How bad credit affects car insurance rates
Credit scores are numerical figures assigned by insurance companies to determine the likelihood of a policy holder filling for claims or having an accident. These scores are determined from the credit reports of the prospective policy holder. Most companies make use of historical data to predict risk factors involved for any car insurance contract. If the individual has a poor credit record, it’s seen that they are more likely to have an accident with individuals who have good credit scores. But how exactly does an individual’s bad credit increase their vehicle insurance rates? Let’s read on to find out.
How much does bad credit increase your rates?

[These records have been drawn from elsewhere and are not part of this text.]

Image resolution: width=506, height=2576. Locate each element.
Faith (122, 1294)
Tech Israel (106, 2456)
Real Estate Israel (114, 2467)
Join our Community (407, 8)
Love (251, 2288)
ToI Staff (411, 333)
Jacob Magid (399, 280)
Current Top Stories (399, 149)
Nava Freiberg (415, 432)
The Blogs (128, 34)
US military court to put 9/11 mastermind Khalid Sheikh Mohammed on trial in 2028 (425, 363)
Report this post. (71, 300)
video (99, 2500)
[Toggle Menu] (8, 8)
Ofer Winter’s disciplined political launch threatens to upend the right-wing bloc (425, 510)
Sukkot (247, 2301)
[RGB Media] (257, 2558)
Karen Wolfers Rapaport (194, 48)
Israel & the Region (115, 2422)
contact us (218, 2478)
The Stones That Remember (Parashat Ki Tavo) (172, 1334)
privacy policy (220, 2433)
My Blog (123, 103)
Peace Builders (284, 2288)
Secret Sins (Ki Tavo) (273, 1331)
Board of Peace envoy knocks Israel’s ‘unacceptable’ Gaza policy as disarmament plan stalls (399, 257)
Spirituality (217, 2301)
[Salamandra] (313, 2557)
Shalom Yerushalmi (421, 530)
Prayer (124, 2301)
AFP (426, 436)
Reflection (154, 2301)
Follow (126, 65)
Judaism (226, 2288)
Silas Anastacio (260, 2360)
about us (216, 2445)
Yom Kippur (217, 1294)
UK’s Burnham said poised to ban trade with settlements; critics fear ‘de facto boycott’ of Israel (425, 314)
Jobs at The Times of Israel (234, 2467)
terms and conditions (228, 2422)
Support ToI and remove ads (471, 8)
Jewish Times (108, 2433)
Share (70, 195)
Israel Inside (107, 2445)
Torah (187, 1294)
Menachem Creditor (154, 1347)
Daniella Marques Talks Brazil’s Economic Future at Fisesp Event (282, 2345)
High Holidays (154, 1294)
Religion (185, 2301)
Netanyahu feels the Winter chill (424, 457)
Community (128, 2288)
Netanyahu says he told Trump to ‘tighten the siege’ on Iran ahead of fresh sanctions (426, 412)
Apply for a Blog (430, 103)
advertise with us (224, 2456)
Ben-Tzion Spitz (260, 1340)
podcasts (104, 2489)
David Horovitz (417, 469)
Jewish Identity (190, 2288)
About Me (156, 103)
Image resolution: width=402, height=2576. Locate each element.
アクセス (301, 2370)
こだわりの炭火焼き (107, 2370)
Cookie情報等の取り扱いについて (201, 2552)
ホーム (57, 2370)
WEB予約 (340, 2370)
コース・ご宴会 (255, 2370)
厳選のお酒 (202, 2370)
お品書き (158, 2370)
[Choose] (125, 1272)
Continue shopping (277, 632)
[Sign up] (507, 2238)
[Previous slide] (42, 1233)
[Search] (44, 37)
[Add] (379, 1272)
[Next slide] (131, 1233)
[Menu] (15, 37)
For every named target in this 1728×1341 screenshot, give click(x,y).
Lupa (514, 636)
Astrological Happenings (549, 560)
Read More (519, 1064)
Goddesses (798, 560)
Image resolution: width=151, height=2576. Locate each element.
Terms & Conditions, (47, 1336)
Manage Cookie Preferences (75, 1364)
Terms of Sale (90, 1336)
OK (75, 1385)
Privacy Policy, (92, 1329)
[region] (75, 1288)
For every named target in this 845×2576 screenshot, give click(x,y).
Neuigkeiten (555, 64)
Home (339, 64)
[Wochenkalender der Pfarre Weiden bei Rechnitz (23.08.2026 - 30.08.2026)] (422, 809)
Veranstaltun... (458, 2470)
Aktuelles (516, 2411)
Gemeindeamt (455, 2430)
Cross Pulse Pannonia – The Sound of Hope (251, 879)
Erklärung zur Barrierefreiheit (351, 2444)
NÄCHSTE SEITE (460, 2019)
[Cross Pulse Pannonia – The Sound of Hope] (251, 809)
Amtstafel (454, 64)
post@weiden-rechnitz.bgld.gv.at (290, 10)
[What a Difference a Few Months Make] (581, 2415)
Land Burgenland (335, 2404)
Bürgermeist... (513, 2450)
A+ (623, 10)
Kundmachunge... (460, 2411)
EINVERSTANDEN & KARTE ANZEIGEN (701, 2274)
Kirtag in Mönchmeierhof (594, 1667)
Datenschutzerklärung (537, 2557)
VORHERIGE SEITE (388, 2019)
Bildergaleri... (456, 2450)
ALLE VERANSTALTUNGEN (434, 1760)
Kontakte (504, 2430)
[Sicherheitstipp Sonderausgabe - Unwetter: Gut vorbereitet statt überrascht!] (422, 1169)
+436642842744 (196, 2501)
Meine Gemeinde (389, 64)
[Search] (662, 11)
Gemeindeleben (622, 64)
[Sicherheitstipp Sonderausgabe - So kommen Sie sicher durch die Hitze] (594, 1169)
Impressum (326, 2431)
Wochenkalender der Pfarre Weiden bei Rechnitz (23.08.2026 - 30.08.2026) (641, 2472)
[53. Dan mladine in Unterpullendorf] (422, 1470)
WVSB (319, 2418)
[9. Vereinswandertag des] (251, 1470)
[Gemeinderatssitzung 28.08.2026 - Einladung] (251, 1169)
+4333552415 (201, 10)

Just as your credit score influences your interest rates for loans, it also affects the rates you will be charged for car insurance. The lower the credit scores, the higher the insurance rates. However, individuals with higher credit scores will definitely pay lesser for their car insurance. This is simply risk consideration. Insurance companies believe those who can financially manage their lives will have a lower risk ratio compared to other individuals with credit issues. Since the rate of premium is determined by the extent of risk involved, insurance companies tend to charge higher when setting up a car policy for people with history of bad credit.
Does bankruptcy affect your auto insurance rate?
If you fill for bankruptcy, it will certainly give you a bad rating on your overall credit score. Since insurance companies use your credit score as one of the criteria to determine your rates, bankruptcy will definitely affect how the ratings will be determined. Insurance companies are always looking to do business with individuals who can manage their resources well, including their vehicles. They only remain profitable if there is no or little claim for accidents. So, they always reduce their premium charges if they find out you may have little claims in the future. And one of the best ways to determine this is by looking at the prospective policy holder’s financial history, and of course, filling for bankruptcy will have a negative effect on ratings for your car insurance.
What helps and hurts your auto insurance score
If you are looking to reduce your insurance rates, you need to bring down your auto insurance score. There are several safety measures you can use to help your insurance score. Some of these measures include using anti-theft devices, electronic stability control, as well as anti-lock brakes. These safety measures significantly reduce the risk of accidents, hence, the insurance company can consider lowering your premium rate. As stated earlier, bankruptcy or bad credit can negatively impact on your auto insurance score. The impact of bankruptcy may not be completely resolved as the effect will be on your car insurance ratings, but you can still plan carefully to reduce the rate of insurance you pay in the future.
How to boost car insurance score
There are several ways of boosting car insurance score, but you can start by making your credit card payments on time in order to reduce your credit scores. Since most insurance companies would look at your credit scores when determining your insurance rates, it’s important to keep your score as high as possible in order to attract fairer rates. Again, making payments on time without leaving it until expiration can boost your credit and insurance score. In general, acting responsibly financially will definitely have positive effects on your car insurance score.
It might seem that someone’s credit scores do not have to do with their ability to receive good quotes for car insurance quotes, but truthfully, it actually matters. Most insurance companies will certainly look at your credit scores before determining what your auto insurance rate will be. So, it’s quite important to improve your credit score before deciding on auto insurance coverage.